Exemplary embodiments are intended to cover all alternatives, modifications, and equivalents as may be included within the spirit and scope of the apparatus and systems as described herein.

The modifier “about” used in connection with a quantity is inclusive of the stated value and has the meaning dictated by the context (for example, it includes at least the degree of error associated with the measurement of the particular quantity). When used with a specific value, it should also be considered as disclosing that value.

Reference is made to the drawings to accommodate understanding of systems for ink-based digital printing, and ink-based digital printing system dampening fluid delivery/recovery systems. In the drawings, like reference numerals are used throughout to designate similar or identical elements. The drawings depict various embodiments of illustrative systems for depositing dampening fluid on a reimageable surface of an imaging member for ink-based digital printing.

In embodiments, the disclosed dampening fluid vapor deposition systems may include a supply manifold. The supply manifold may include a manifold connected dampening fluid vapor supply chamber. The supply manifold may include a supply channel that may be configured to enable flow of dampening fluid vapor from the manifold connected dampening fluid vapor supply chamber to the supply channel for ultimate delivery to the supply manifold. In particular, the manifold connected deposition fluid vapor supply chamber may include an interior portion that contains dampening fluid. The manifold connected dampening fluid vapor supply chamber may be formed in a tube-like shape, for example, and may be configured to communicate with a dampening fluid supply for receiving dampening fluid from the dampening fluid supply and delivering the dampening fluid to the supply manifold for deposition of the dampening fluid on the reimageable surface.

Dampening fluid may be delivered to an interior of the manifold connected dampening fluid vapor supply chamber at a first end of the tube-like structure of the manifold connected dampening fluid vapor supply chamber. The dampening fluid may flow from the first end of the manifold connected dampening fluid vapor supply chamber to one or more openings for communicating with the supply channel. The dampening fluid may flow from the manifold connected dampening fluid vapor supply chamber, through the supply channel, and out of the supply channel onto, for example, the reimageable surface of the imaging member.
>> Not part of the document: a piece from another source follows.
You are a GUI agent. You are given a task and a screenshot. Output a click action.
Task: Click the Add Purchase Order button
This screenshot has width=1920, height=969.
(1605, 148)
FIG. 1 illustrates a perspective view of a dampening fluid vapor deposition system as described in the 055 application. In particular, FIG. 1 shows a vapor deposition system 100. The vapor deposition system 100 includes a dampening fluid manifold 101. The manifold 101 may include a manifold connected dampening fluid vapor supply chamber 105. The manifold connected dampening fluid vapor supply chamber 105 may be configured in the shape of a tube-like structure, for example. The manifold connected dampening fluid vapor supply chamber 105 may define an interior through which a dampening fluid vapor suitable for supporting ink-based digital lithographic printing may be supplied and directed to the manifold 101.

The manifold 101 may include a supply channel 107. The supply channel 107 may define an interior. The interior of the supply channel 107 may communicate with an interior of the manifold connected dampening fluid vapor supply chamber 105 to enable flow of the dampening fluid vapor from the manifold connected dampening fluid vapor chamber 105 to the supply channel 107 in direction A. The manifold connected dampening fluid vapor supply chamber 105 may be connected to a dampening fluid vapor supply via an air/vapor mixing device, which will be described in detail below, for receiving dampening fluid in an interior of the manifold connected dampening fluid vapor supply chamber 105. Dampening fluid may be caused to flow in direction A, through the manifold connected dampening fluid vapor supply chamber 105, to the supply channel 107, and through the supply channel 107 for depositing dampening fluid in a thickness controlled layer onto a reimageable surface of the imaging member 109 as the imaging member 109 translates the reimageable surface in direction B.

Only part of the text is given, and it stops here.